Neighbourhood watch: Optimism surrounds warring sides’ first direct contact

Apprehensions linger on future of peace talks vis-à-vis role of Taliban’s Qatar office


Tahir Khan July 10, 2015
Afghan Deputy Foreign Minister Khalil Hekmat Karzai, who led the high-level delegation from Kabul in the four-hour-long talks on July 7, is confident of converting the ‘Murree peace process’ into a formal dialogue.

ISLAMABAD: The Murree peace talks between representatives of the Afghan government and the Taliban this week have caused a stir of optimism in war-ravaged Afghanistan.

Afghan Deputy Foreign Minister Khalil Hekmat Karzai, who led the high-level delegation from Kabul in the four-hour-long talks on July 7, is confident of converting the ‘Murree peace process’ into a formal dialogue.

The meeting was important as it was the first official face-to-face contact between the warring sides in nearly 14 years. Both sides were represented by senior leaders who agreed to hold another round after Ramazan in which they will possibly discuss a ceasefire.

Who’s who of Taliban

The Taliban leadership had nominated influential leaders, including two members of the powerful leadership council, Mullah Abbas Akhund and Mullah Abdul Latif Mansoor, for the talks. Akhund was the health minister during the Taliban regime while Mansoor served as the agriculture minister and held several political and military positions in the Taliban hierarchy.

Other delegates included former Kandahar governor Mullah Abdul Razaq Akhund, ex-deputy foreign minister Mullah Jalail, former commerce minister Mullah Esa Akhund and Haji Ibrahim, a senior leader of the Haqqani Network. Ibrahim is the brother of the group’s chief Jalaluddin Haqqani.

The composition of the Taliban delegation indicates the group had assigned senior leaders to plead their case with the government’s team which itself had the representation of the two-headed unity government and the High Peace Council.

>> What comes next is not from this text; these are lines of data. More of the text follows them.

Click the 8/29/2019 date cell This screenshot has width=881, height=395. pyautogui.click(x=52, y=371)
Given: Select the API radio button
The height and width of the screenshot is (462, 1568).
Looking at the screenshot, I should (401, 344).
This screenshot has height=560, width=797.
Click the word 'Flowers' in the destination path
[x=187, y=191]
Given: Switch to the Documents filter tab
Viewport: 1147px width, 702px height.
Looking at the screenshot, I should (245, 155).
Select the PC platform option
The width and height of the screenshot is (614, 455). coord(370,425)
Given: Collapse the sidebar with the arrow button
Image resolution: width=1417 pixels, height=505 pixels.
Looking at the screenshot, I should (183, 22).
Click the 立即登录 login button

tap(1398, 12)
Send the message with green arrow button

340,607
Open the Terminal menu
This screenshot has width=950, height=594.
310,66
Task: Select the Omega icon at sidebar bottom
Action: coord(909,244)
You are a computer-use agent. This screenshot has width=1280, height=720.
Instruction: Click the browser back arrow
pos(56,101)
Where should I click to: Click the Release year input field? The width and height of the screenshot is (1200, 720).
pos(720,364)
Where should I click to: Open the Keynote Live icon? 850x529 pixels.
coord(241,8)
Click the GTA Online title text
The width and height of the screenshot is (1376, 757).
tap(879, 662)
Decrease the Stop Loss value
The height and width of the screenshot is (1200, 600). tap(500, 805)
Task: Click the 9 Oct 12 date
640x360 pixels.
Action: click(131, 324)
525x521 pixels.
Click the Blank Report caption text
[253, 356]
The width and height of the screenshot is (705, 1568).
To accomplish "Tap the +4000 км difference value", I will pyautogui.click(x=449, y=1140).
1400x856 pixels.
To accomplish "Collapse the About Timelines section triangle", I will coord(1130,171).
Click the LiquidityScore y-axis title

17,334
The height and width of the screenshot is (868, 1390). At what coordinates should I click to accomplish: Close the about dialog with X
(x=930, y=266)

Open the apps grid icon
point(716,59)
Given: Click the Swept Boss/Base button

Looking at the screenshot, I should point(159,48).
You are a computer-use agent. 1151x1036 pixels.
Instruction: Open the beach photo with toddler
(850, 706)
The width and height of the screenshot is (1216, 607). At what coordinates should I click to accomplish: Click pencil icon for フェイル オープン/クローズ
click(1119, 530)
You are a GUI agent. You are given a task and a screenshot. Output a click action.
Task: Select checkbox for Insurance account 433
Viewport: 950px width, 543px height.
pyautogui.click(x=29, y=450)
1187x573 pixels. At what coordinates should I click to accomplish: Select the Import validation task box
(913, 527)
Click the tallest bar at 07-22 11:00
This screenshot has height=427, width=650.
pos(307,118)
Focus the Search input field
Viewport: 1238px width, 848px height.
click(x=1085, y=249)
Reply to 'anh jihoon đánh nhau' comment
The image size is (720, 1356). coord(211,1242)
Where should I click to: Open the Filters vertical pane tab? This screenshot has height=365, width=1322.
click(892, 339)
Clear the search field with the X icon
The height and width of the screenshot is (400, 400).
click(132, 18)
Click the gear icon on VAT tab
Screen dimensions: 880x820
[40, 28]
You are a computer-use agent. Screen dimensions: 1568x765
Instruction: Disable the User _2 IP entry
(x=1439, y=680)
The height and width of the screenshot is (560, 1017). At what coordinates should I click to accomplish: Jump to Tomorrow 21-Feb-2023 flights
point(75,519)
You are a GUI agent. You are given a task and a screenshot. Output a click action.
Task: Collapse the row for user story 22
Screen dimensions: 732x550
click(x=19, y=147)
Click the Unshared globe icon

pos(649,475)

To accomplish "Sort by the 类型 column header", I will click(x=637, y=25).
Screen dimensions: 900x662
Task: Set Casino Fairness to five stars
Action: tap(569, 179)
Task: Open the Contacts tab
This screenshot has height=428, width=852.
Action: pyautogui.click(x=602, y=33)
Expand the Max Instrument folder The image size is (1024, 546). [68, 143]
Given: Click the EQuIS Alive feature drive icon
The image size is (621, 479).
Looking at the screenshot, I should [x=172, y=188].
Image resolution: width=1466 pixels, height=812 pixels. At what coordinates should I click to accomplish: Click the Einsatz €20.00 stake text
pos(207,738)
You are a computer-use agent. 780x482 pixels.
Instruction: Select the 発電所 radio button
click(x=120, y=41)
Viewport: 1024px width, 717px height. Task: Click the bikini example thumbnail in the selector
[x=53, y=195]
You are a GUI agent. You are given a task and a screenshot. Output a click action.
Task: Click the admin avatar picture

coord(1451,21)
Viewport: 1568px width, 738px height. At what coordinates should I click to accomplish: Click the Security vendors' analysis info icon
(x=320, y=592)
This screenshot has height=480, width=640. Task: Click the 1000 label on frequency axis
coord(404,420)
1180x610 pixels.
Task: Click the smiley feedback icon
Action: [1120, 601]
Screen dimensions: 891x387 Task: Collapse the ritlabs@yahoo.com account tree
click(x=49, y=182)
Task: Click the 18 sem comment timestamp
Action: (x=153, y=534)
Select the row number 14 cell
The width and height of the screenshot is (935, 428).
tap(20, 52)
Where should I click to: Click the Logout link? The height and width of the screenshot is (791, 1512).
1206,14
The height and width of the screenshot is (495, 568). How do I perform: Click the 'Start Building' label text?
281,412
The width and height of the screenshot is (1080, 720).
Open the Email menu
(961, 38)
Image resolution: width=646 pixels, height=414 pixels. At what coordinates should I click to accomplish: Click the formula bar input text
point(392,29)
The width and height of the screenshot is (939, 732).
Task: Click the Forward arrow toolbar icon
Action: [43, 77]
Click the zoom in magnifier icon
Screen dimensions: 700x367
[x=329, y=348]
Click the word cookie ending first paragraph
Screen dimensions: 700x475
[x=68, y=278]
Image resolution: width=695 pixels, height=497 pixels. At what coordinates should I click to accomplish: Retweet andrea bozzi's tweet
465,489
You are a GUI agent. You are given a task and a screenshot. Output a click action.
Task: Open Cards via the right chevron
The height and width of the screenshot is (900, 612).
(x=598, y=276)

Members of the Afghan government delegation also recognised this fact when they spoke at a press conference in Kabul on Thursday.

“The people we met in Pakistan were representing Akhtar Mansoor (the Taliban acting chief) and their central shura (council),” Hekmat Karzai told the media in Kabul upon his return on Thursday.

At the same presser, Muhammad Nateqi, a member of the Afghan team who represented Chief Executive Dr Abdullah Abdullah, said, “What made this meeting with the Taliban special was that senior leaders of the Taliban and Haqqani Network were in attendance.”

Pakistan Foreign Ministry spokesman Qazi Khalilullah also said, “Participants were duly mandated by their respective leadership.”

Conflict with Qatar office?

Kabul and Islamabad described the talks as a “breakthrough” but both are likely to face some serious challenges to keep the fragile peace process on track.

One of the more difficult tasks would be involving Taliban’s political office in Qatar. A spokesman for the office in Doha, Dr Muhammad Naeem, has told pro-Taliban website nunn.asia that no Qatar-based member had taken part in the Murree talks.

A day after the much-publicised meeting ended, the Taliban leadership reiterated only the Qatar office has been authorised to pursue political process. This was seen as a message to all the facilitators of the peace process.

“From now onwards, all of the Islamic Emirate’s foreign and internal political affairs are entrusted to the Islamic Emirate’s Political Office as their sole responsibility,” a Taliban statement from the powerful leadership council said. The three-paragraph statement did not directly mention talks in Pakistan but Taliban officials privately told The Express Tribune that it was issued in the context of the Murree meeting.

A Taliban official said some leaders, who were not part of the Qatar process, were granted one-time permission to hold direct talks with the Kabul administration but they “cannot hold such meetings again”. He said the Qatar office would decide whether to hold more talks and who would participate.

“Members of the Qatar office have the authority to pursue political process and no one [else] has this mandate. The leadership of the Islamic Emirate could nominate anyone outside from the Qatar office to sit with anyone,” a source privy to the affairs of the office told The Express Tribune.

In a series of discussions, Taliban leaders insist supreme leader Mullah Muhammad Omar had appointed Sayed Tayyeb Agha as head of the Qatar office with a mandate to hold political talks with countries and Afghanistan.

A Taliban leader told The Express Tribune that Agha told Mansoor on several occasions that latter could not challenge his position; that he (Mansoor) was responsible only for military affairs.

All stakeholders in the Pakistan-brokered process will have to keep all these sensitivities in mind as any misunderstanding can derail the process in its nascent stage and elude the much-needed peace from the conflict-ridden country.

Published in The Express Tribune, July 11th, 2015.